Sask. ER nurse says capacity pressures are hardest part of daily work in ‘broken system’

“Every day the emergency departments in this province are functioning completely out of their waiting rooms. That means no privacy for patients on the worst day of their life.”

As an emergency room nurse, Stephanie Fehr is used to a fast-paced, stressful environment where decisions have to be quick and life sometimes hangs in the balance.

“We have been shouting for help for four years.”

Fehr works in the ER of Saskatoon’s St. Paul’s Hospital, which she said is consistently over capacity.

“We function in this over-capacity situation every day,” she said.

That means there are no beds for patients and people are kept in hallways or in rooms previously meant for storage.

At one point last week, she said her 33-bed department was housing 41 patients.

“Every day the emergency departments in this province are functioning completely out of their waiting rooms,” said Fehr. “That means no privacy for patients on the worst day of their life.”

That’s why, on Tuesday, the Saskatchewan NDP made the commitment to restore City Hospital’s ER to 24/7 service if elected to form government. The ER is currently open seven days a week, but only from 9 a.m. to 8:30 p.m.

“There’s overcrowding at St. Paul’s and the Royal University Hospital,” said Opposition health critic Vicki Mowat.

“We have sick patients stuck in hallways, breaking the fire code, while Saskatoon City Hospital has underutilized space where they can be properly cared for. We built it, and we should use it.”

Fehr painted a different picture, saying the issues around staffing and the hospital functioning at capacity every day has led to health-care workers “leaving in droves.”

“This broken system is killing your nurses, your doctors, your paramedics and your support staff, and not to mention killing the patients in this province,” she said Tuesday.

According to CBC Saskatchewan, when Hindley was asked to provide a net number of doctors that have come to the province versus doctors who’ve left, Hindley did not have exact numbers but believed it was “a net positive.”

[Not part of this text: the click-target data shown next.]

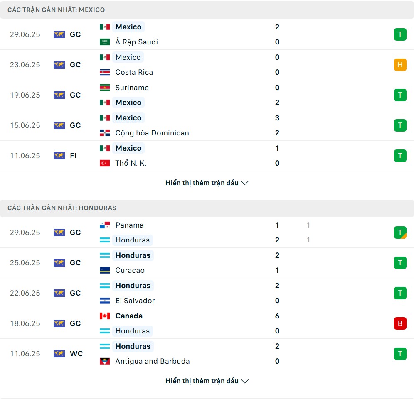Click the orange H draw badge for Mexico vs Costa Rica

[400, 65]
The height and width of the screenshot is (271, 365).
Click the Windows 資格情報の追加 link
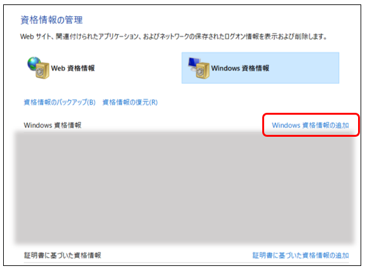point(311,125)
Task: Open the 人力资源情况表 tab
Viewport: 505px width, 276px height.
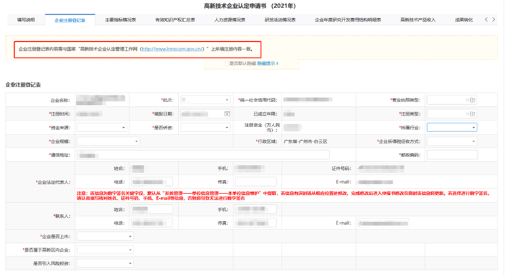Action: click(x=229, y=20)
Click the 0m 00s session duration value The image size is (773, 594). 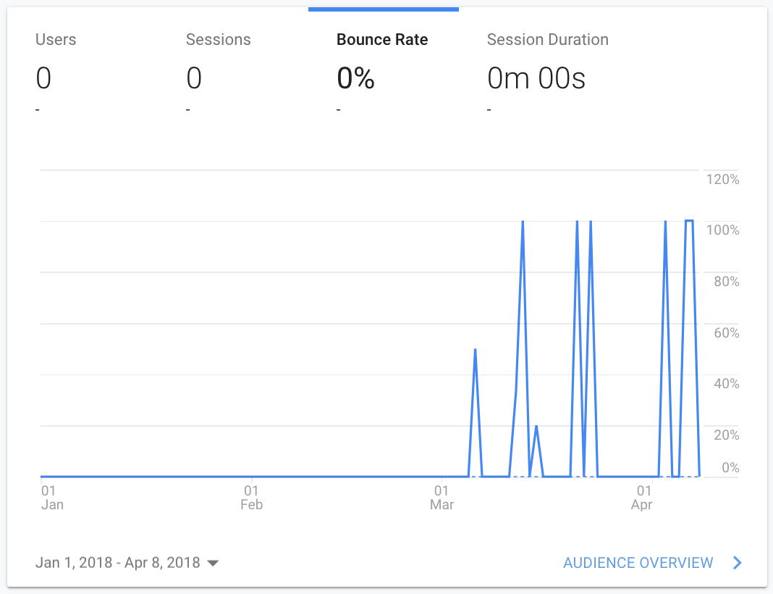click(x=536, y=78)

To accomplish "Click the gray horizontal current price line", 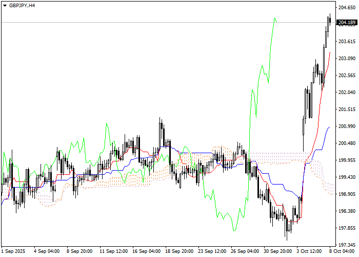I will tap(154, 23).

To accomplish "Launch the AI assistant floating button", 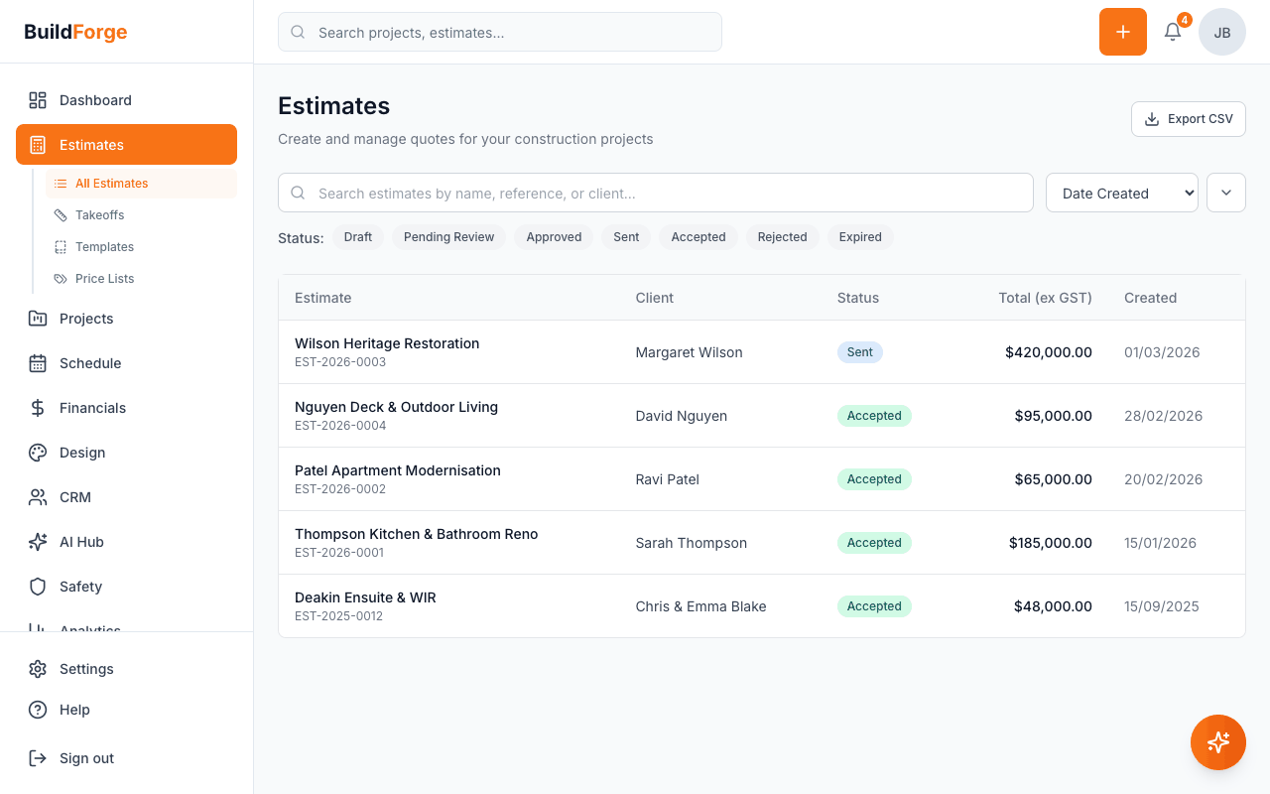I will coord(1217,741).
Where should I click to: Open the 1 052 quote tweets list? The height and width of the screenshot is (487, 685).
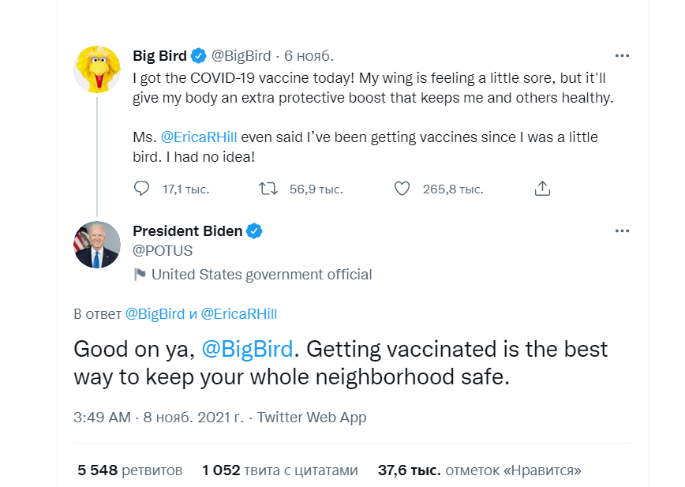pos(280,470)
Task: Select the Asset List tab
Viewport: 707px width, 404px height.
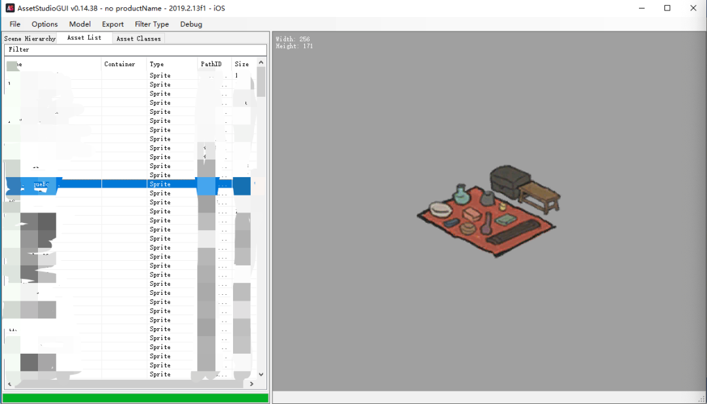Action: [x=84, y=38]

On Tuesday morning, the Leader-Post asked the Ministry of Health to provide the net plus-minus of doctors and nurses in Saskatchewan over the past four years. For example, if two doctors came to Saskatchewan but one left, there would be a net increase of one doctor. The information was requested in this way to better understand the potential impact of the HHR and to see how many Saskatchewan health-care workers have left the field over the action plan’s time frame.

The ministry did not provide those figures, instead offering the gross number of doctors, family physicians and specialists licensed from March 2019 to March 2024, as well as the gross number of nurses (RN and NP) licensed in the province from 2019 to 2023.

Over that time period, family physicians in Saskatchewan increased from 1,340 to 1,466 and specialists increased from 1,260 to 1,441.

“We now have more nurses practising in Saskatchewan than at any other time in history,” said the Ministry of Health in an email.

In 2019, there were 11,685 RNs and 273 NPs, compared to 13,605 RNs and 360 NPs in 2023, according to the ministry.

“In 2023, Saskatchewan’s number of regulated nursing per capita (1,321 nurses per 100,000 population) was higher than the national rate (1,104 nurses per 100,000),” said the ministry.

The Service Employees International Union (SEIU) West joined the NDP in its criticism of the HRR in a news release issued Tuesday afternoon. The union argued that, two years after the plan was introduced, most of the hard-to-recruit jobs listed on the Saskatchewan Health Authority website remain on the list.

“The SaskParty Government is gambling that current health-care staff won’t quit, won’t retire, won’t cut back their hours due to burnout, or move to another province,” stated the release, which also calls on the province to pay health-care workers more.